There are three key features of the Proposed Amendments affecting non-exempt take-over bids:

  • 120 Day Requirement. Take-over bids must remain open for a minimum deposit period of 120 days (the 120 Day Requirement) (as opposed to the current 35 day timeframe) unless (i) the target board states in a news release an acceptable shorter deposit period (provided that it is not less than 35 days); or (ii) the target announces that it has entered into an “alternative transaction”, in which case the original take-over bid will be subject to a shorter 35-day minimum period.
  • Minimum Tender. Bidders must receive tenders of more than 50 per cent of the outstanding securities that are subject to the bid (excluding securities owned by the bidder itself or its joint actors).
  • Mandatory Extension. The bid period must be extended by 10 days after a bidder have received tenders of than 50% of the outstanding securities. The purpose of this requirement is to provide target shareholders who did not initially tender their shares the opportunity to take-up the offer after the bid crosses the minimum tender threshold.

The purpose of the Proposed Amendments, the CSA states, is to “provide target boards with sufficient time to respond to hostile bids, while facilitating the ability of target shareholders to make voluntary, informed and co-ordinated tender decisions.”

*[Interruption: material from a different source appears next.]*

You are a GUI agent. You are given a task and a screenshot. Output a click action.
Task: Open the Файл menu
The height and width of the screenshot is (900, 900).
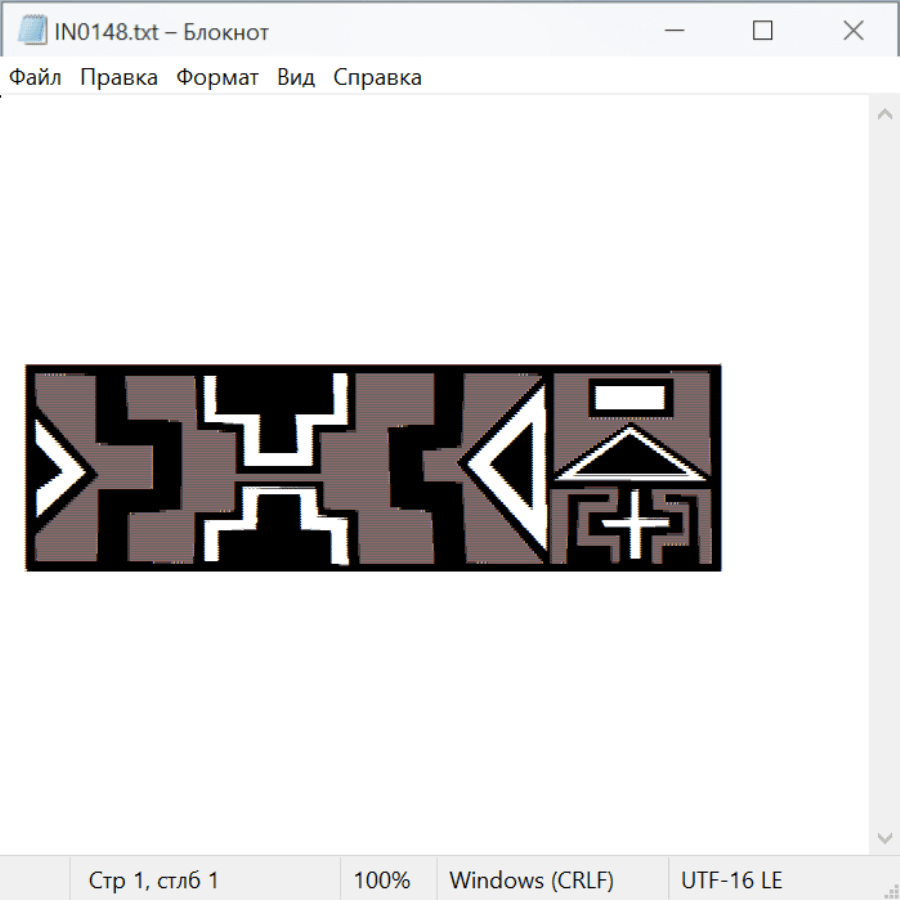click(35, 78)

We expect that if adopted, the 120 Day Requirement will result in a reduction in hostile take-over bid activity, if for no other reason than the fact that bidders will be wary of committing themselves to a fixed acquisition price over a 120 day period. Such proposition makes less sense in a commodities driven economy where share prices can fluctuate significantly over short periods of time. As well, the 120 Day Requirement will increase the likelihood that a competing bid will be tabled, another risk that a hostile bidder must consider. As a corollary, we think we would see an uptick in the number of proxy contests being waged in the markets, a seemingly safer avenue through which to seek board control and increase shareholder value. We can also expect to see an increase in the use of hostile M&A tactics, including closed-door bullying and bear hug offers (an offer of a price much higher than fair market value is made in order to restrict the target’s options).